Retired Dean of the Angelo and Jennette Volpe Library and Learning Assistance Doug Bates will serve as the official macebearer for both ceremonies. Bates recently retired from the university this past fall with 12 years of service. Bates had previously served as the university librarian at Brigham Young University-Hawaii and chair of access services at Hale Library at Kansas State University. He received his bachelor’s and master’s of library and information science at Brigham Young University and his Ed.D. in educational administration from Kansas State University.
The university will posthumously award a bachelor of science degree in interdisciplinary studies to Michael Wesley Flatt during the afternoon ceremony. Flatt passed away in 2019 at the age of 70 and had earned more than 200 college credit hours, but never completed a degree. He was a graduate of the class of 1966 from Central High School and served in the military. He did two tours in Vietnam with the U.S. Army. He received a purple heart and a bronze star.
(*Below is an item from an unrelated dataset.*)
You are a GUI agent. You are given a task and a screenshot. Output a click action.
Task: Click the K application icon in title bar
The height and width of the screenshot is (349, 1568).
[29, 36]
Flatt’s son William Wesley Flatt will accept the degree on behalf of the family.
The fall commencement ceremonies will also feature several pre-recorded addresses from Tech alumni to the graduates, including remarks from David Johnson, senior vice president of manufacturing and supply chain for Nissan Group of North America and staff sergeant Jennifer Duggin of the U.S. Army National Guard, as well as remarks by Ron H.R. Johnson, global cyber and technology transformation executive for EY’s Financial Services.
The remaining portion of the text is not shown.